→ **Text provided**:
-- START --
[DFDL-WG] Action 315: fn:count(.), fn:exists(.)

Thu Dec 10 13:48:09 EST 2020

Action 315 ... IBM DFDL and Daffodil do not have any tests of significance 
that use self/parent, for the set of affected functions.  Proposal is to 
make such usage a SDE.  Say now if this is a problem.

Regards

Steve Hanson
IBM Hybrid Integration, Hursley, UK
Architect, IBM DFDL
Co-Chair, OGF DFDL Working Group
smh at uk.ibm.com
tel:+44-1962-815848
mob:+44-7717-378890
Note: I work Tuesday to Friday 

From:   Mike Beckerle <mbeckerle.dfdl at gmail.com>
To:     Steve Lawrence <slawrence at tresys.com>
Cc:     DFDL-WG <dfdl-wg at ogf.org>
Date:   06/11/2020 21:23
Subject:        [EXTERNAL] Re: [DFDL-WG] Action 315: fn:count(.), 
fn:exists(.)
Sent by:        "dfdl-wg" <dfdl-wg-bounces at ogf.org>

Yes I think that would be disallowed. 

I think dfdl:occursIndex() is the function to call to decide if you are at 
index 1 or not.

However, we only have dfdl:occursIndex() defined for the innermost array. 
There's no way to ask for the current index of an enclosing array of the 
nest.
-- END --
→ **Provided records**:
-- START --
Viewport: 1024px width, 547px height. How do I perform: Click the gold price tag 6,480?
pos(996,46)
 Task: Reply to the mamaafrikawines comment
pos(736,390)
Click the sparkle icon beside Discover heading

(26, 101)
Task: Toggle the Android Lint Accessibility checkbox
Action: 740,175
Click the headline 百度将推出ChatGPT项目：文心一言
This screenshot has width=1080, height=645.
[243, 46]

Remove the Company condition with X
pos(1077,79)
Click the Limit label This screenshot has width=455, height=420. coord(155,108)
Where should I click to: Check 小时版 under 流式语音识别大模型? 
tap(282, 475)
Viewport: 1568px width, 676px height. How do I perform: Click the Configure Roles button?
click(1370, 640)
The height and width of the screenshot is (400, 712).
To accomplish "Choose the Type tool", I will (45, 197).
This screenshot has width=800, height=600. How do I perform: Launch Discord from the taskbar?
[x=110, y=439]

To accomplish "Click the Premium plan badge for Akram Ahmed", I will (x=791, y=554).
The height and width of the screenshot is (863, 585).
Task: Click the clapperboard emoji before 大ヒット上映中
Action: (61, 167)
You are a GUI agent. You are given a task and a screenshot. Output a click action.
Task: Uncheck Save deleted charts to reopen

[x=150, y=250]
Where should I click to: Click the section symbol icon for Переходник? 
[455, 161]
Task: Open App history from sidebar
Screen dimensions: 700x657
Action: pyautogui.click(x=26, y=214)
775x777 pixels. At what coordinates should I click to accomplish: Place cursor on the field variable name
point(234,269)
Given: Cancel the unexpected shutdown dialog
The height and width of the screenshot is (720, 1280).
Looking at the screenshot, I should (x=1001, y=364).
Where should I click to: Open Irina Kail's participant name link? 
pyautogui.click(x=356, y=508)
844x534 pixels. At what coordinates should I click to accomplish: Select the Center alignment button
-- END --
→ **What to do**:
- 1) Retype the listing exactly, starting at its first line and ending at the line that contains "Action: 740,175", with both of those lines included.
- 2) Write what comes next in the working-group thread on Action 315 concerning fn:count(.) and fn:exists(.), starting after its final sentence.

→ **Written answers**:
- 1)
Viewport: 1024px width, 547px height. How do I perform: Click the gold price tag 6,480?
pos(996,46)
 Task: Reply to the mamaafrikawines comment
pos(736,390)
Click the sparkle icon beside Discover heading

(26, 101)
Task: Toggle the Android Lint Accessibility checkbox
Action: 740,175

- 2)
Mike Beckerle | OGF DFDL Workgroup Co-Chair | Owl Cyber Defense | 
www.owlcyberdefense.com
Please note: Contributions to the DFDL Workgroup's email discussions are 
subject to the OGF Intellectual Property Policy

On Thu, Nov 5, 2020 at 4:07 PM Steve Lawrence <slawrence at tresys.com> 
wrote:
I know of uses where fn:count has been used as a way to keep a running
sum via inputValueCalc. For example:

  <xs:element name="root">
    <xs:complexType>
      <xs:sequence>
        <xs:element name="array" maxOccurs="unbounded">
          <xs:complexType>
            <xs:sequence>
              <xs:element name="val" type="xs:int" ... />
              <xs:element name="sum" type="xs:int"
                dfdl:inputValueCalc="{
                  if (fn:count(../../array) eq 1)
                  then ../val
                  else ../../array[fn:count(../../array) - 1]/sum
                }" />
            </xs:sequence>
          </xs:complexType>
        </xs:element>
        <xs:element name="total" type="xs:int"
          dfdl:inputValueCalc="{ ../array[fn:count(../array)]/sum }" />
      </xs:sequence>
    </xs:complexType>
  </xs:element>

Would something like this no longer be allowed under this proposal?

On 11/5/20 3:42 PM, Mike Beckerle wrote:
> There are 4 functions which operate on the infoset and it is unclear 
their 
> behavior depending on when they are evaluated during parse/unparse.
> 
> The 4 functions are fn:count, fn:exists, fn:exactly-one, and fn:empty.
> 
> The behavior when unparsing is less problematic, because one could 
simply 
> require the infoset nodes being referenced to be fully-constructed 
before these 
> functions are allowed to evaluate.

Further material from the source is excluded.